She transplanted some volunteer sprouts of oak and maple trees.

It started with her walking the dog and me doing some work in the shop. I had the door open and some music playing. Suddenly, Delilah popped in to say hello. Cyndie paused to trim some growth around the vicinity.

While pulling weeds, she discovered the saturated ground made it easy to pull out the new tree sprouts.

We’ve been talking about transplanting trees for weeks, but never really formulated a plan on where they would go when we finally take action. Since she now had a stack of multiple beauties fresh out of the ground, it presented an urgency to decide on a new location for them.

I honestly have no idea why I didn’t come up with this before, but it hit me in an instant that planting them just outside the paddock fence would someday offer a natural shade for the horses inside the fence.
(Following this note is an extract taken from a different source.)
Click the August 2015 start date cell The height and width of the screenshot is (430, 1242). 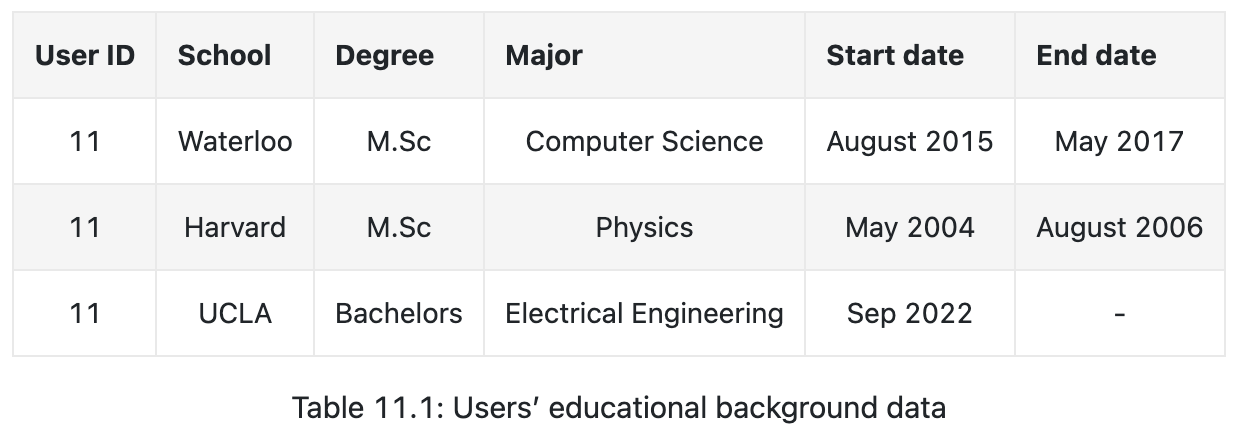(x=910, y=141)
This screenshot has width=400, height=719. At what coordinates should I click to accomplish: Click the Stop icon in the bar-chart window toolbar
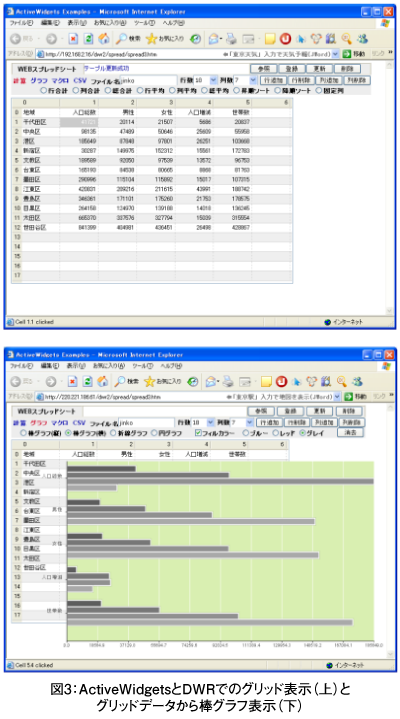73,382
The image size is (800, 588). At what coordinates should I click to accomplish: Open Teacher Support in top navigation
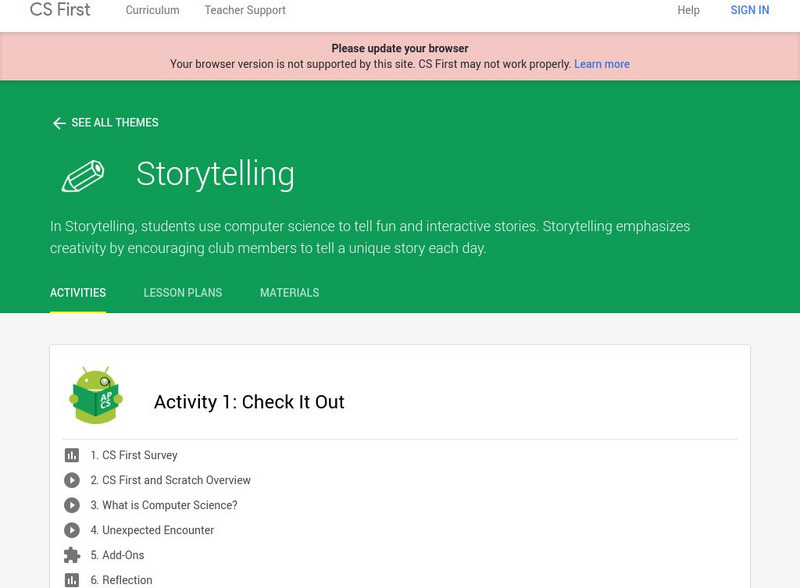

So, that’s what Cyndie did.

It will require some care to give these babies a fair chance at survival, but given the vast number of new sprouts showing up every spring, we will always have plenty of opportunities to try again, in case of any failures.

This is another thing that I would love to have done years ago, to have already taken advantage of that time for growth. The shade I’m looking forward to could be a decade away, to get the trees tall enough and filled out enough to cast a useful shadow.

It’s like our story about growing our own asparagus. People told us that it takes at least three years after planting to start harvesting stalks. For some silly reason, that information repeatedly caused us to not take action. Inexplicably, our response to something that required waiting a significant amount of time for results was to do nothing. Over and over again.

After three years, I mentioned that if we had just planted some when we first talked about the possibility, we could be harvesting already.

Then Cyndie came across the brilliant idea of not planting from seed, but buying a 2-year-old plant and burying it in the ground.

We are learning to get out of our own way.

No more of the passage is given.